Меня с несколькими собаками самолет доставил в Резольют-Бей. Аллан, Роджер, остальные собаки и все имущество прибыли туда через неделю. Мы договорились с канадской конной полицией, чтобы собак перевезли на судне в эскимосский поселок на берегу пролива Джонс. Неизрасходованные запасы продуктов и снаряжение мы оставили в Резольют-Бей, с тем чтобы впоследствии, когда будем совершать переход через Северный Ледовитый океан, нам сбросили их с самолета.

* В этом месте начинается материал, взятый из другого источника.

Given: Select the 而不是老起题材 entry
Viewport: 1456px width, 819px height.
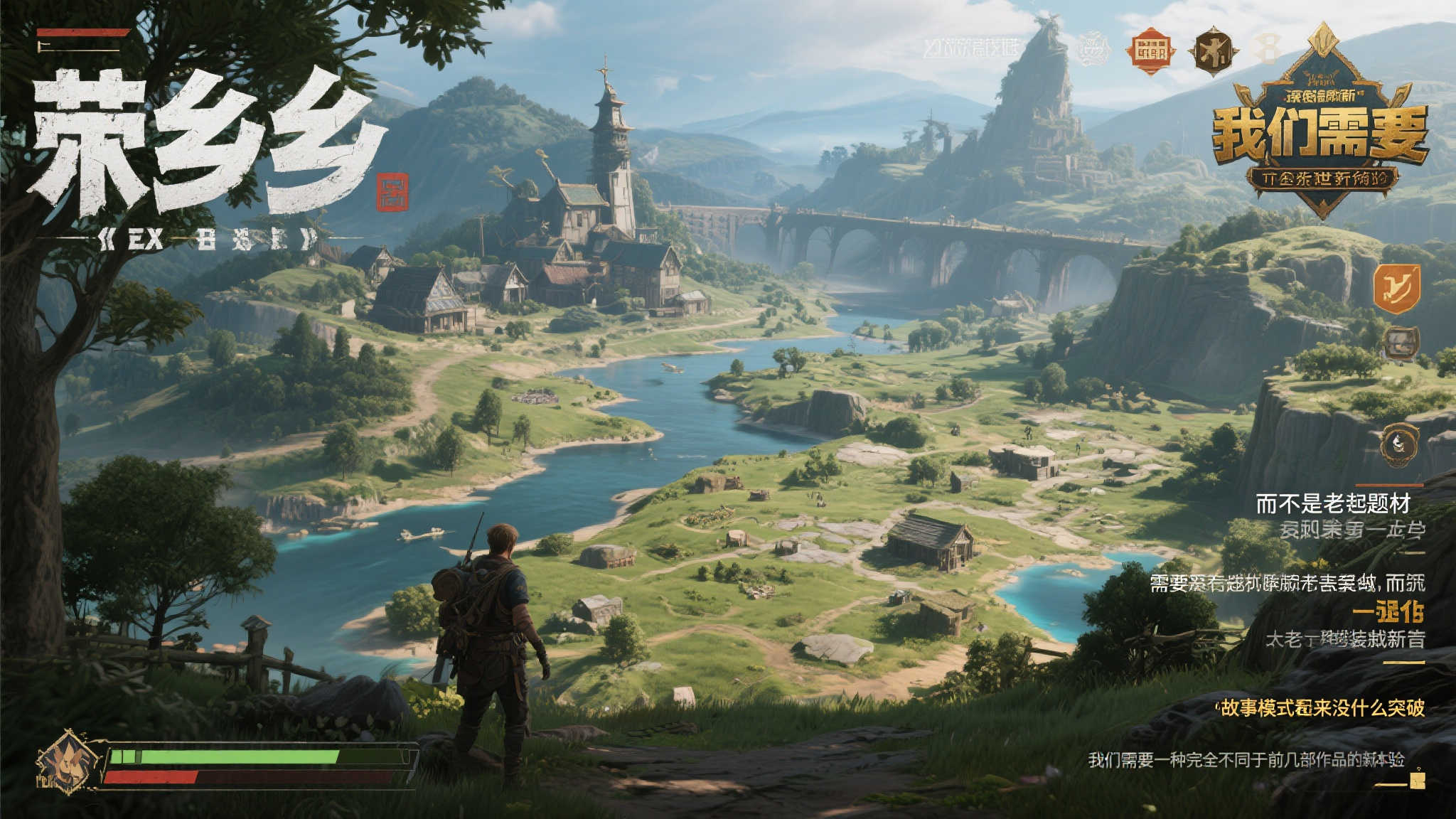Looking at the screenshot, I should point(1332,504).
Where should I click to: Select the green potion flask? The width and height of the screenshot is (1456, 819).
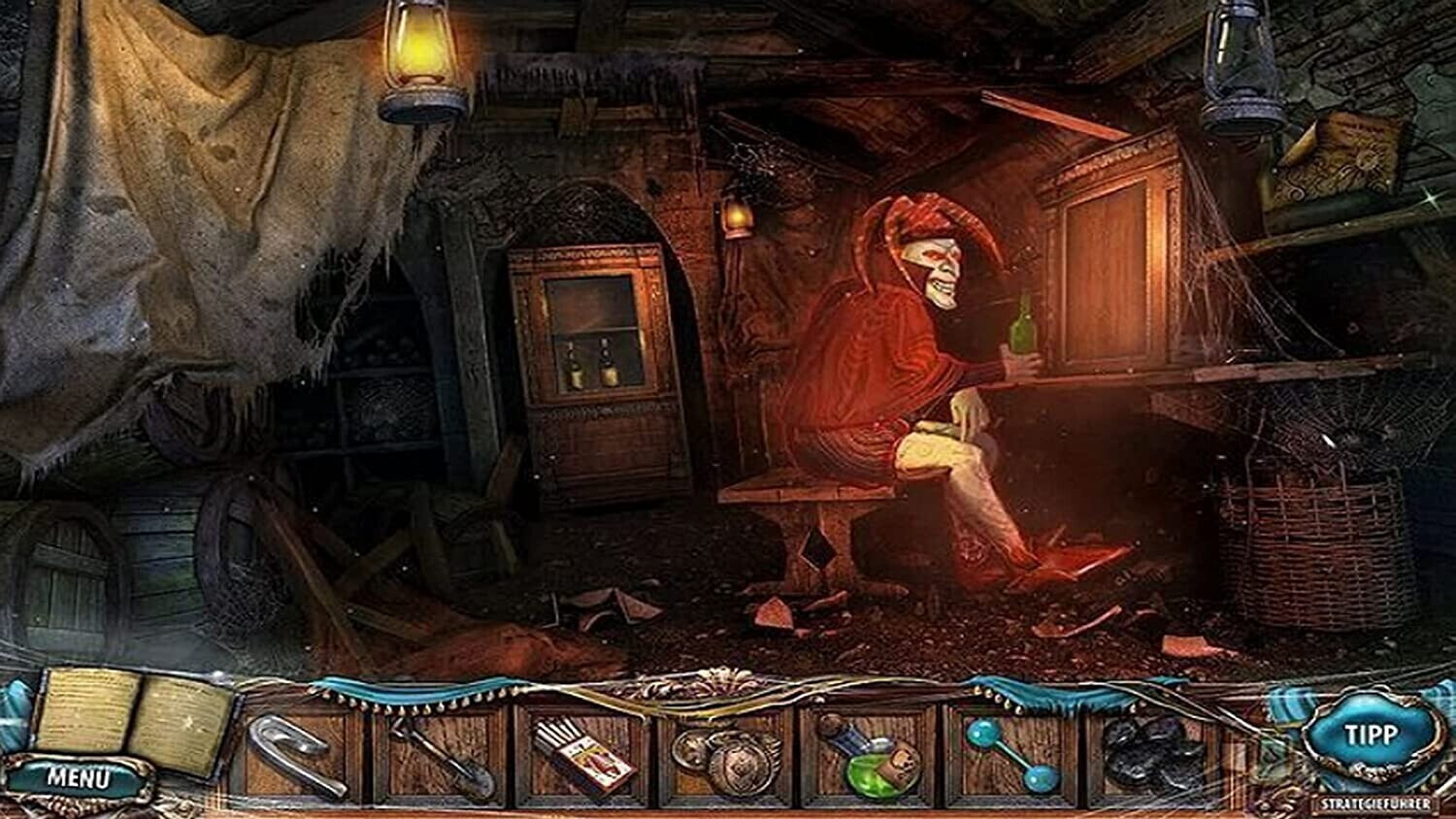(870, 758)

Затем мы разъехались в разные стороны. Роджер полетел в Эдмонтон, а оттуда в Монреаль, где он собирался немного отдохнуть перед возвращением домой. Аллан, верный себе, дал согласие участвовать в другой экспедиции. Через несколько минут по прибытии в Резольют-Бей он снова сел в самолет и полетел к базовому лагерю на острове Девон, чтобы весь остаток лета исполнять обязанности начальника научной станции Североамериканской экспедиции арктического института. Осенью он должен был прилететь ко мне в Англию и помочь управиться с многочисленными канцелярскими делами и составить окончательный план трансарктического путешествия. Я полетел в Эдмонтон, а оттуда прямо в Лондон.
5 СПЕШКА ПОСЛЕДНИХ МИНУТ
30 июня 1967 года я прилетел в лондонский аэропорт, обросший бородой, выцветшей на солнце, которую у меня не было времени подстричь, в широких спортивных брюках цвета хаки и в желтовато-коричневом анораке. Я сильно загорел и чувствовал себя лучше, чем в последние несколько лет. Взяв такси, я поехал на склад моих агентов по отправке грузов, провел через таможенный осмотр две охотничьи винтовки, два револьвера, кинематографическое оборудование стоимостью восемьсот фунтов стерлингов и несколько предметов из личного имущества. Побросав все в багажник автомобиля, я поехал прямо на Ред-Лайонсквер, чтобы повидаться с Джорджем Гринфилдом. Это было деловое свидание, но оно было таким волнующим, какого я не припомню за всю свою жизнь, так как мой друг и литературный агент, вероятно, впервые за все время нашего долголетнего сотрудничества увидел свет в противоположном конце туннеля. Он составил для меня график встреч на первые несколько дней моего пребывания в Англии и настаивал, чтобы я добился скорейшего созыва заседания распорядительного комитета для выработки плана кампании. Сказать, что я жаждал приступить к делу, было бы слишком мало: мне не терпелось проявить свою энергию точно так же, как человеку на пожаре, и если бы Джордж на основании своего длительного экспедиционного опыта не подсказал мне, что прежде всего надо постричься, а затем приобрести более подходящую для Сити экипировку, то я бы сам не подумал об этом.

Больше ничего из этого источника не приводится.